▶ [Problem details] Can you write out all these lines again, requests included, with every coordinate in the answers scaled by 1.5 and rounded to a whole number, halves rounded up? Leave the pictures out.

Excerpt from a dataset
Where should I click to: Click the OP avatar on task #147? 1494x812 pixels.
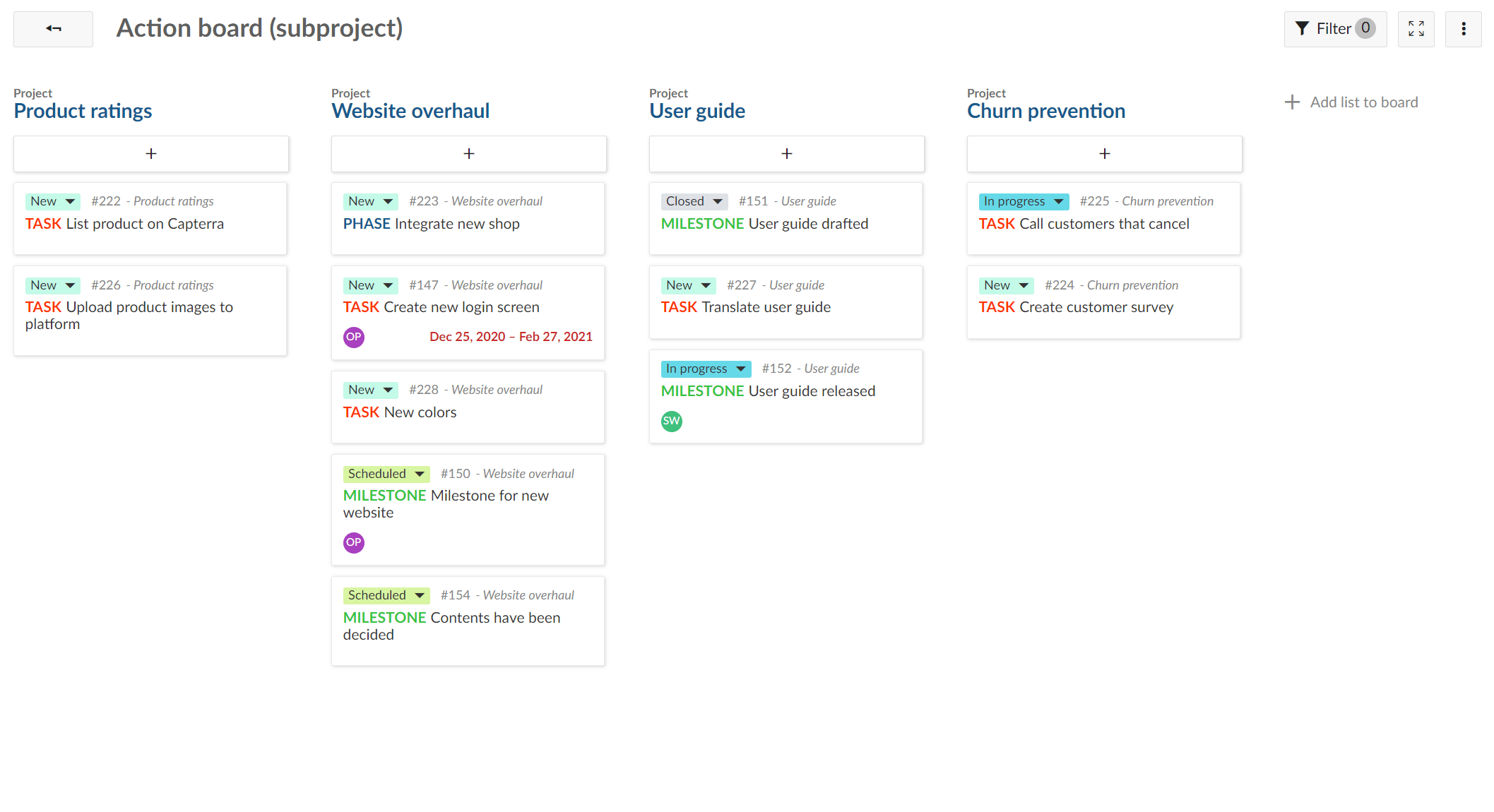coord(353,337)
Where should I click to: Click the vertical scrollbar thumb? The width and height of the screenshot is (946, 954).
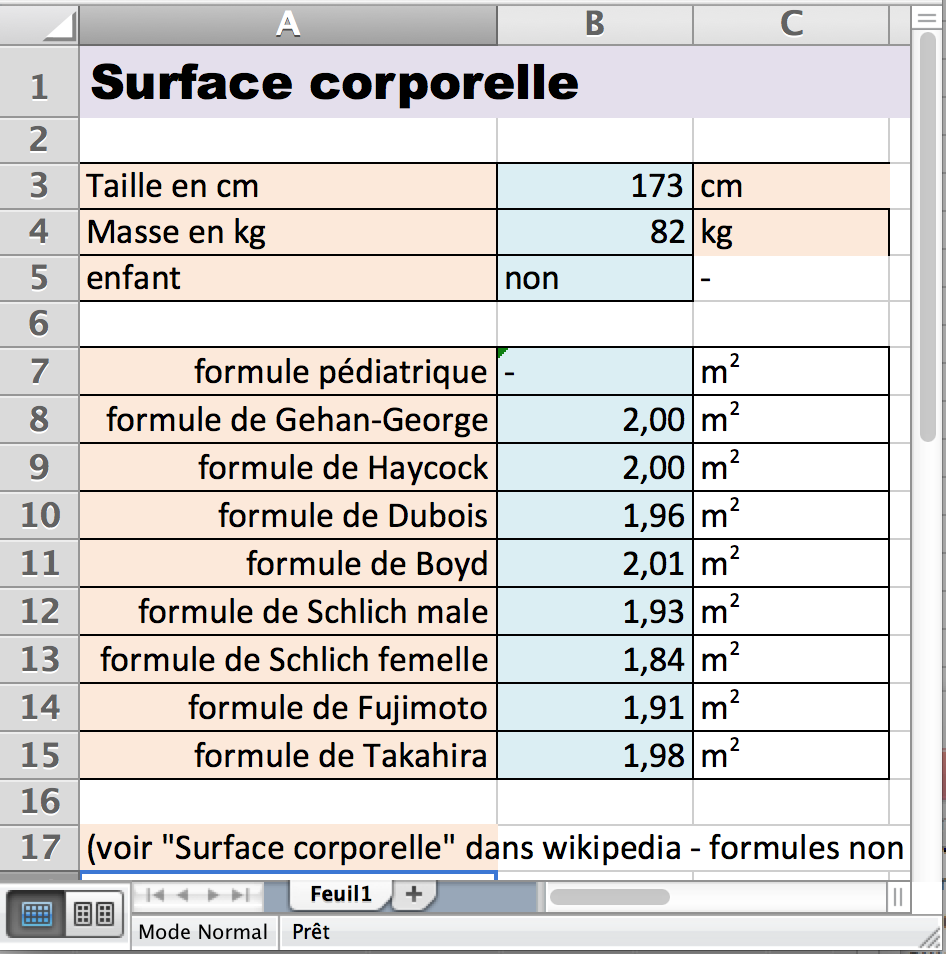click(927, 237)
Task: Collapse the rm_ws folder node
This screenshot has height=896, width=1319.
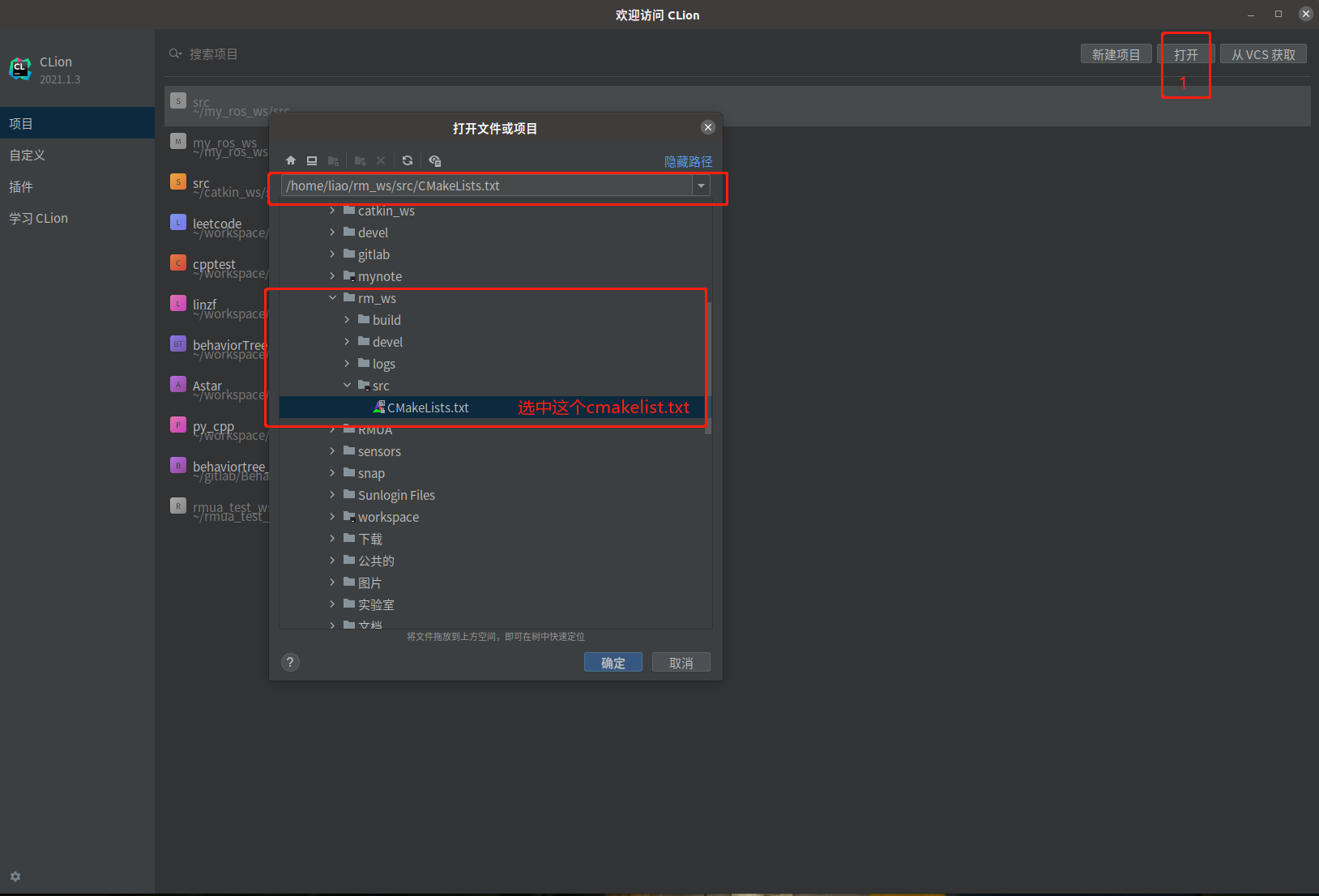Action: pos(332,297)
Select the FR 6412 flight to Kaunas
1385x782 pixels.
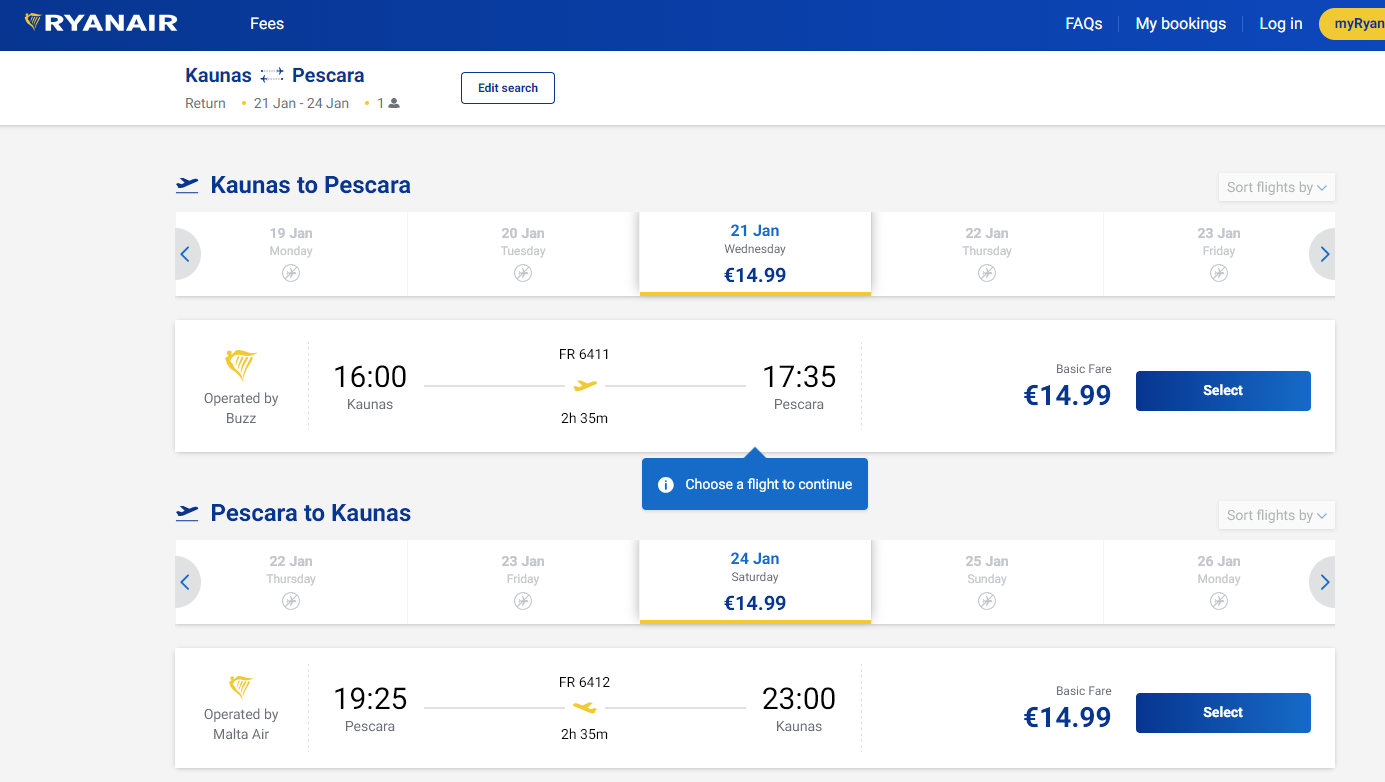[x=1222, y=713]
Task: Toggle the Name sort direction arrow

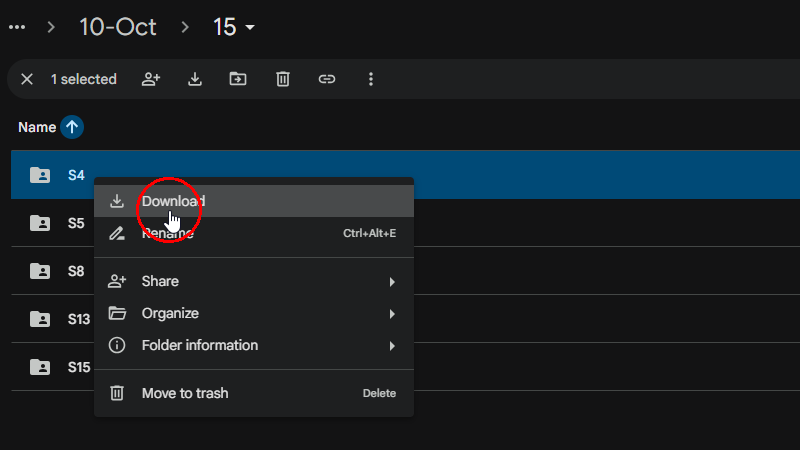Action: pyautogui.click(x=72, y=127)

▶ [Completed task]
Where should I click to: Click the OP avatar on task #147? 1494x812 pixels.
coord(530,506)
Where should I click to: Click the vertical scrollbar thumb? The width and height of the screenshot is (946, 954).
click(1391, 356)
Task: Collapse the rm_ws folder node
This screenshot has height=896, width=1319.
Action: pos(498,446)
Select the FR 6412 flight to Kaunas
1385x782 pixels.
[x=1833, y=1070]
Task: Toggle the Name sort direction arrow

Action: pyautogui.click(x=108, y=191)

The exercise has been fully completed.